_SET OF TASKS_
- 1) From the Casablanca review below, extract the passage between "For her role" and "wife, Ingrid Bergman.", inclusive, copying it word for word.
- 2) Name every actor that the Casablanca review below says appears in Casablanca.
- 3) Rewrite the paragraph of the Casablanca review that begins "Bogart is the tough" as a short bulleted list, keeping its main facts.

─── EXTRACT ───

Superb acting and directing in Casablanca
Casablanca, with Ingrid Bergman, Humphrey Bogart, Paul Henreid. Warner Brothers picture directed by Michael Curtiz. Now showing at the Paramount.
When we were very young, we went to the picture show to live with the actors in the current offering and aid them in their trials and tribulations and share their joys and sorrows. It never occurred to us that we weren’t needed or that the featured stars were just play acting. It was all very real, and when the hero married the heroine, we also believed they were married in private life — only we never thought of it as a private life.
But as we grew older, we lost that illusion, and only on very few occasions have we ever regained that feeling of living with the actors.
Casablanca gave us that feeling.
The superb acting and detail directing took us to the refugee city of Casablanca, and there we stayed, right by the warm sides of Ingrid Bergman, Humphrey Bogart, Paul Henreid and Claude Rains. And we’re still there.
But let us talk of Ingrid Bergman, Swedish star, who would have walked away with scene after scene had she not been so ably supported. Miss Bergman is the sensation in Casablanca as was Hedy Lamarr in Algiers; only Miss Bergman has that fresh, clean beauty that needs no glamour, and her acting soon makes you forget what she looks like — you only see what goes on inside her. It is easy to understand why Ernest Hemingway is said to have sent her a copy of his book “For Whom The Bell Tolls,” with the inscription “You are Maria.” As a result, she has been cast in that role opposite Gary Cooper, another Hemingway favorite.
For her role of Ilsa in Casablanca, the Swedish star saw Maltese Falcon six times because she “wanted to know Humphrey Bogart as an actor before working with him.”
Bogart is the tough, but right guy named Rick, whose nightclub is the clearing house for refugees trying to get to Lisbon and the United States. Claude Rains reaches new heights as the shrewd French Prefect of Police who doles out the letters of transit and sways in the political breeze. Paul Henreid has a rather nondescript role of leader in the Underground Movement, who escapes from a Nazi concentration camp to Casablanca with his wife, Ingrid Bergman.
A flashback to Paris in the spring is notable for the tender scenes between a not-so-hardboiled Bogart and Ilsa, whose romance is ended by the arrival of the Germans.
We thought Hollywood had quit making pictures like this, and it is a distinct relief to know it hasn’t.

─── COLLECTED DATA ───

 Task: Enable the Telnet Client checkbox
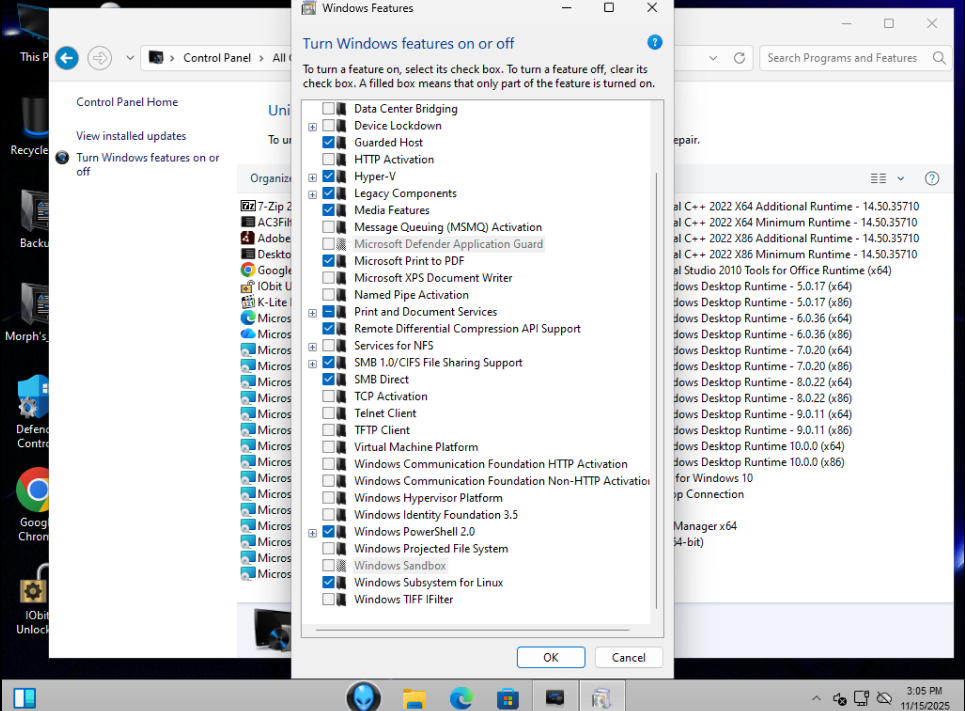coord(329,413)
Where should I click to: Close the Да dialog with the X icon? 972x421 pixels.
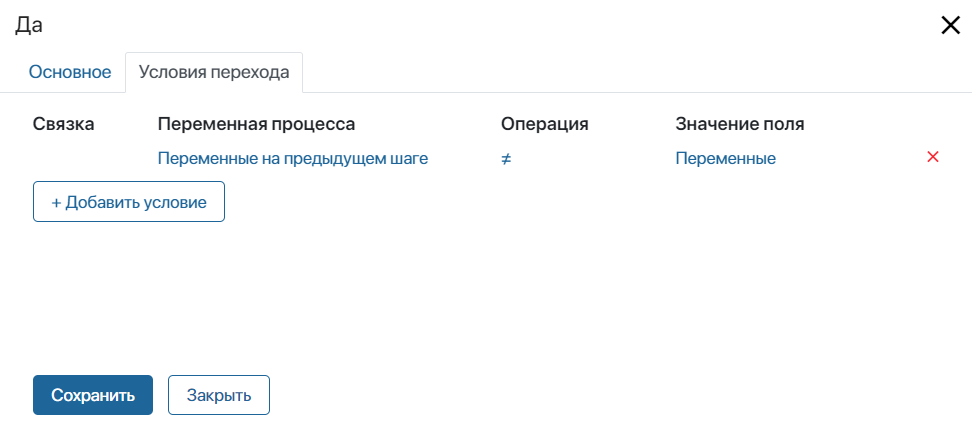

───

_SOLVED TASKS_
- 1)
For her role of Ilsa in Casablanca, the Swedish star saw Maltese Falcon six times because she “wanted to know Humphrey Bogart as an actor before working with him.”
Bogart is the tough, but right guy named Rick, whose nightclub is the clearing house for refugees trying to get to Lisbon and the United States. Claude Rains reaches new heights as the shrewd French Prefect of Police who doles out the letters of transit and sways in the political breeze. Paul Henreid has a rather nondescript role of leader in the Underground Movement, who escapes from a Nazi concentration camp to Casablanca with his wife, Ingrid Bergman.

- 2) Ingrid Bergman, Humphrey Bogart, Paul Henreid, Claude Rains

- 3)
- Humphrey Bogart plays Rick, a tough but right guy whose nightclub is the clearing house for refugees trying to get to Lisbon and the United States.
- Claude Rains reaches new heights as the shrewd French Prefect of Police, who doles out the letters of transit and sways in the political breeze.
- Paul Henreid has a rather nondescript role as a leader in the Underground Movement, who escapes from a Nazi concentration camp to Casablanca with his wife, played by Ingrid Bergman.